(Texte)
====
Ces changements, ainsi que les modifications apportées récemment aux dispositions de fond pertinentes de la Loi, pourraient exposer les entreprises qui exercent des activités au Canada à des risques de litige nouveaux ou plus importants liés aux lois antitrust.
Nous examinons ci-après :
- les dispositions de la Loi permettant aux parties privées de présenter des demandes au Tribunal;
- les types d’ordonnances que peuvent maintenant demander les parties privées, y compris les ordonnances visant le paiement d’une somme d’argent;
- les critères permettant aux parties privées d’obtenir la permission de demander une ordonnance du Tribunal.
Étendue de l’accès privé
Avant les modifications apportées à la Loi en 2022, le champ d’application pour les actions privées se limitait à ce qui suit : (i) les dommages-intérêts découlant de violations des dispositions criminelles de la Loi, notamment la fixation de prix entre concurrents, et (ii) un droit d’action privé plus restreint permettant de demander au Tribunal des ordonnances d’interdiction et certaines autres ordonnances à l’égard de dispositions civiles de la Loi concernant les pratiques commerciales susceptibles d’examen.
Plus particulièrement, les parties privées peuvent depuis longtemps demander des dommages intérêts découlant d’infractions criminelles prévues par la Loi. Les parties privées, y compris les représentants des demandeurs dans le cadre d’actions collectives, ont souvent réclamé des dommages-intérêts pour des infractions alléguées aux dispositions criminelles de la Loi concernant le complot criminel, le truquage des offres et les pratiques commerciales trompeuses. En effet, la reconnaissance de culpabilité pour une infraction criminelle donne généralement lieu à une action collective subséquente présentée devant la Cour fédérale ou les cours supérieures provinciales.
Les affaires non criminelles susceptibles d’examen sont presque exclusivement du ressort du Tribunal. À ce jour, l’application des dispositions civiles relatives aux pratiques susceptibles d’examen a été principalement confiée au commissaire de la concurrence, qui dirige le Bureau de la concurrence du Canada. Seul le commissaire pouvait faire appliquer ces dispositions jusqu’en 2002, année au cours de laquelle la Loi a été modifiée afin de permettre, dans certaines circonstances, à des parties privées de demander des ordonnances telles que des injonctions ou des ordonnances visant la fourniture obligatoire, en vertu de certaines dispositions de la Loi, principalement celles concernant le refus de vendre, l’exclusivité et les ventes liées. Des droits d’accès privé similaires concernant le maintien des prix et l’abus de position dominante ont été ajoutés en 2009 et en 2022, respectivement. Toutefois, les demandes de parties privées présentées au Tribunal en vertu de ces dispositions civiles relatives aux pratiques susceptibles d’examen ont été peu nombreuses.
====
(Jeu de données)
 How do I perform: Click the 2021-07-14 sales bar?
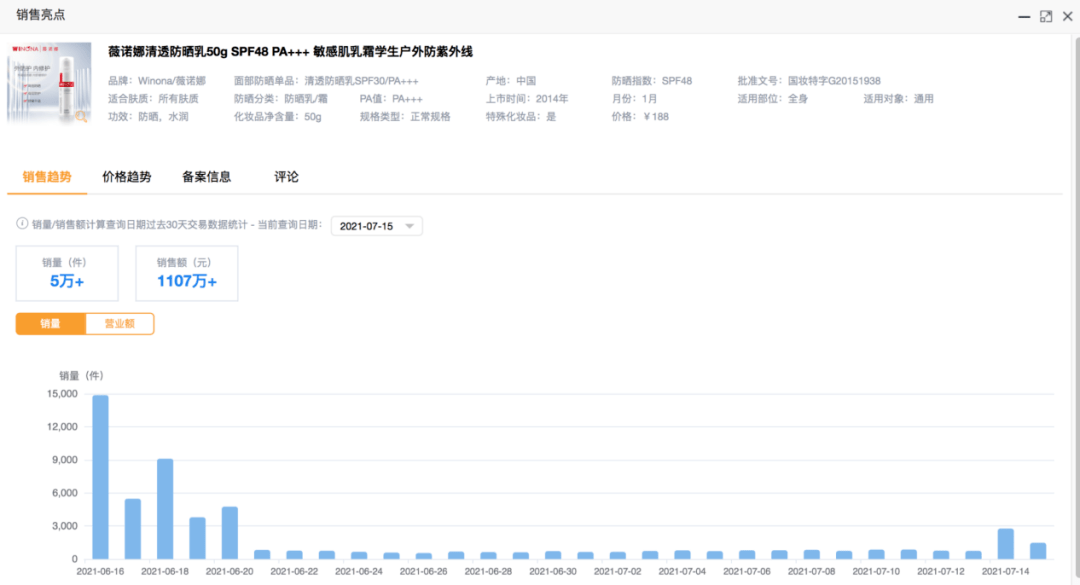pyautogui.click(x=1006, y=544)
====
(Consigne)
Répondez à ces questions à partir du texte :
1. Devant quelles cours l'action collective qui suit une reconnaissance de culpabilité pour une infraction criminelle est-elle généralement présentée ?
2. Qui dirige le Bureau de la concurrence du Canada ?
3. En quelle année le droit d'accès privé concernant l'abus de position dominante a-t-il été ajouté ?

(Réponse)
1. Devant la Cour fédérale ou les cours supérieures provinciales.
2. Le commissaire de la concurrence.
3. En 2022.